> _WHAT TO WORK ON_:
Please list every person the post below on documentaries, Steve McQueen, and biology mentions by name.

[Opening SUPPLIED TEXT section]

Some qoutes on Documentaries, Steve McQueen, and Biology

July 12, 2006 at 5:24 pm

From October 114

T.J. Demos – The Art of Darkness: On Steve McQueen

“Current documentary practices, for instance, may return dangerously to precitical notions of representation that make problematic assumptions of transparency or neutrality. They may also run the risk of proclaiming truthful depictions of a ‘reality’ of authentic subjects living beneath a spectacle of stereotypes…the proposed transparency of a political signified may bring with it a paradoxically authorative interpretative structure that forcloses an otherwise open and polyvocal field of meaning.”

May? isn’t transparency after all one of the lasting methods of proving truth these days? If everyone releases their data on the internet we can all interpret it together… but of course even transparency leads to multiple meanings, example: Mann’s hockey puck thesis of global warming is available online and has been sliced and diced both inside and outside of academia and has lead instead to an increased polarising of climate sceptics and scientests. Simiarly, as The Bible became more transparent, the multiplicity of religious orders increased dramatically.

“McQueen’s work is part of a growing trend….that is developing a new model of documentary form, one incredulous about the objective or unmediated representation of some truthful event or experience, even while it refuses to dispense with the recent ethical imperative to pose new relationships of proximity-if troubled and complex-to those typically excluded or marginalized from the global order… [it] unleashes an uncertian relation to time, uproots any secure material site, and opens onto a multiplicity of meanings…it is the uncertianty between the real and the virtual that Western Deep stresses.”

I’m not sure what Demos means by the virtual here, I guess I’m a little out on art criticism terms, but I’m assuming the virtual means the imagined or interpreted parts of the documentary, for instance the formation of the arguement that the documentary is trying to prove (say gun control in the case of Bowling for Columbine) hence McQueen’s Western Deep makes this unsteady relation apparent and uses it as a means of increasing the depth of his execise, something that Kirk Fitzhugh seems to be searching for in biology:

“Are species classes, that is, the mental constructs consisting of compilations of objects based on properties of those objects? Or do species have the ontological status of objects or individuals? (Objects and individuals, in contrast to classes, exist independent of our perceivi9ng them, although they must have discernible properties for us to recognize them.) Or is a species something else altogether, as I contend, neither class nor individual? Yet no answer is in sight that would indicate that biologists are approaching any sort of consensus.”

[Closing SUPPLIED TEXT section]
[Opening GIVEN DATA section]

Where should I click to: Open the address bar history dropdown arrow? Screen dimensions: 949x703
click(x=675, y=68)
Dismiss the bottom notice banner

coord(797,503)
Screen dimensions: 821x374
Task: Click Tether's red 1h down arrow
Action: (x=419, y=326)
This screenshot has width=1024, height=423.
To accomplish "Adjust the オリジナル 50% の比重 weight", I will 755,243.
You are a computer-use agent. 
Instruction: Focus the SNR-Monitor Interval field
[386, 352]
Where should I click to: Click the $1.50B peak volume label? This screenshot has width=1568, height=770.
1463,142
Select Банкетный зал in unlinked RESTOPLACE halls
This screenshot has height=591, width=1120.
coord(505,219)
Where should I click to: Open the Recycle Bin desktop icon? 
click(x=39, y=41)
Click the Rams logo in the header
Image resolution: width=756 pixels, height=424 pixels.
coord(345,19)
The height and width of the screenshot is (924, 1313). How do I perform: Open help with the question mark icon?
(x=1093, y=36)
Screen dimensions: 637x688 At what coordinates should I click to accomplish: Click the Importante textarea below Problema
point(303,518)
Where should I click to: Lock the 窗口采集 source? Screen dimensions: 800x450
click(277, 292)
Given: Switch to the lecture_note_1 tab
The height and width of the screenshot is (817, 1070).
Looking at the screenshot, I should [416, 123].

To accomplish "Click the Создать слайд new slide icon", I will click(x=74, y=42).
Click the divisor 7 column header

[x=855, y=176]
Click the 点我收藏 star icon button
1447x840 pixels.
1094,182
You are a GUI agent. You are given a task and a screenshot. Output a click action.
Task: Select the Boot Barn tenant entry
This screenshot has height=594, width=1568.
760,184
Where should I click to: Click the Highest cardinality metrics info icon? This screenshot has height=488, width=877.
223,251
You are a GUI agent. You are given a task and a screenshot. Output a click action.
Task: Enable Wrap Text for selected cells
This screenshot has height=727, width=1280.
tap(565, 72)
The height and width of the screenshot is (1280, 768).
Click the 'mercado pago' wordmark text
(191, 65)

[Closing GIVEN DATA section]

> _TASK SOLUTION_:
T.J. Demos
Steve McQueen
Mann
Kirk Fitzhugh